Pizzas et dimanches
C’est reparti ou ça repart, nous dit-on. Mais on a l’impression que le monde du capital n’a rien compris, rien appris. Qu’est-ce qui repart, d’ailleurs ? Les bonus fous, c’est clair. Aux États-Unis, Goldman Sachs promet 20 milliards de dollars à ses salariés pour 2009. On sait ce qu’il en est en France pour BNP Paribas avec 1 milliard d’euros annoncés. BNP Paribas, qui, soit dit en passant, avait distribué, en 2007, 112 millions d’euros à ses dix salariés les mieux payés. Une somme, il est vrai, ramenée à 50 millions d’euros en 2008, mais au moment même où la banque recevait 5,1 milliards d’argent public. Qu’est-ce qui repart encore ? La Bourse, semble-t-il, le CAC 40. C’est toujours incertain mais si c’est exact, pour un temps, cela ne signifie qu’une chose. C’est que la rentabilité du capital est progressivement restaurée dans certains secteurs à un prix que les peuples payent cash, en termes d’emplois, de précarité, de bas salaires, de privatisation des services publics. Les bonus ne sont que la part visible et moralement scandaleuse de la grande opération engagée depuis maintenant un an. Il faut sauver les profits, il faut sauver les dividendes.
« Les banques, les dirigeants politiques et l’opinion repartent sur les principes qui ont créé la bulle. Les marchés financiers ne sont pas plus régulés aujourd’hui qu’en 2007. » De qui est ce constat sans concessions ? De Nicolas Baverez, économiste très libéral et membre du comité éthique du MEDEF, mais qui cette fois met en garde avec les accents de Cassandre : « Chacun est prêt à prendre des risques démesurés pour soutenir l’activité au risque d’une nouvelle bulle. Le pire est peut-être devant nous. » Le problème c’est qu’il y a, entre un économiste libéral et les capitaux en quête de rentabilité, une différence majeure. Les économistes veulent une théorie globale. Les capitaux n’ont que faire de la théorie. Ils voient midi à leur porte, et c’est la seule heure qui compte pour chacun.

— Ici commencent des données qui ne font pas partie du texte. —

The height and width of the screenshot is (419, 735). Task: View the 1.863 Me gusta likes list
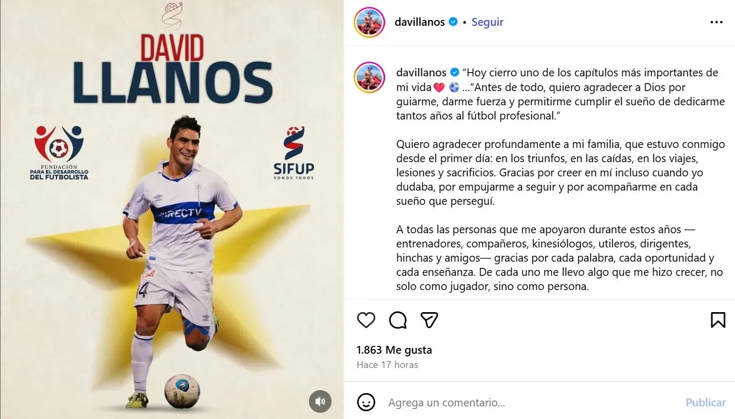[x=394, y=350]
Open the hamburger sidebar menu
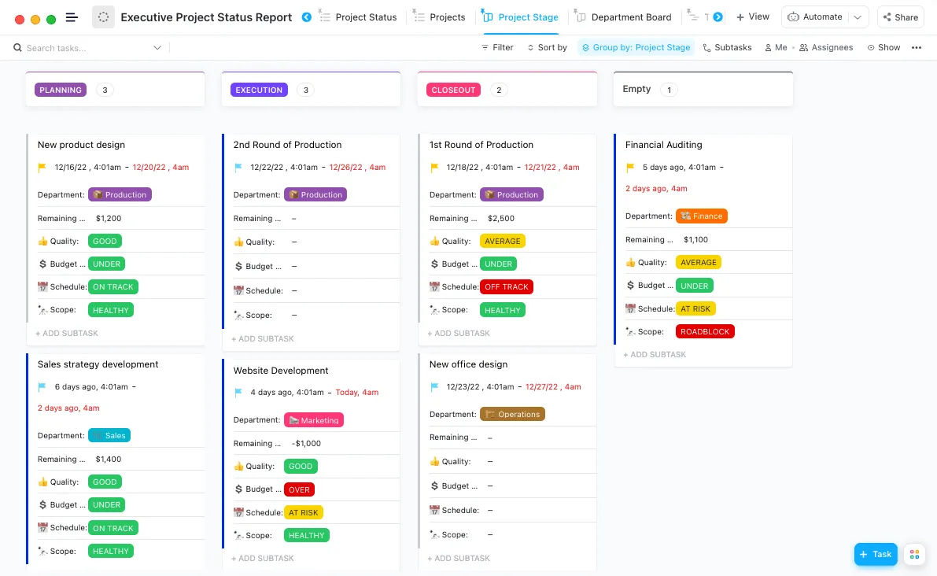The height and width of the screenshot is (576, 937). (72, 17)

Les mois passés semblaient avoir réhabilité la décision politique. Mais le fameux G20 de « régulation du capitalisme » n’a strictement rien réglé. Ce n’est pas de l’impuissance. Ce n’est même pas le résultat d’un refus partagé de s’attaquer réellement aux logiques du capitalisme. C’est simplement que le G20 sert et dessine le monde des puissants. La France n’est pas en reste, bien au contraire. Quand il parle au monde, le chef de l’État est un preux chevalier de la moralisation du capitalisme. Mais tous ses choix pour l’Europe comme pour la nation démentent ses propos. Le travail du dimanche, puisque c’est l’actualité, en est une illustration éclatante. Il s’agit, dans la continuité du projet fondamental de Nicolas Sarkozy, d’ouvrir des brèches de plus en plus larges dans le Code du travail. D’araser tout ce qui peut protéger les salariés contre la recherche effrénée de la rentabilité financière. Après la généralisation du travail du dimanche, sans compensations ni contreparties dans les zones touristiques, il est déjà question de sa généralisation en septembre dans ce que l’on a baptisé les « Puces » : les périmètres d’usage de consommation exceptionnelle. Soit les zones comme Plan-de-Campagne près de Marseille, les grandes zones commerciales autour de Paris, de Lille, des grandes villes.
Samedi, les salarié(e)s du BHV manifestaient contre l’ouverture du grand magasin parisien de la rue de Rivoli le 15 août. Comme bien d’autres ils ne veulent pas d’une vie en miettes mais leur mobilisation est aussi un moyen d’agir contre la crise économique. La preuve est faite que l’on ne peut compter sur le capitalisme et ses amis pour mettre le capitalisme en question. Au coeur des vacances, quand le président fait peuple en achetant ses pizzas, la question des rassemblements des salariés, des forces syndicales, des forces porteuses d’autres choix n’est pas un plat réchauffé.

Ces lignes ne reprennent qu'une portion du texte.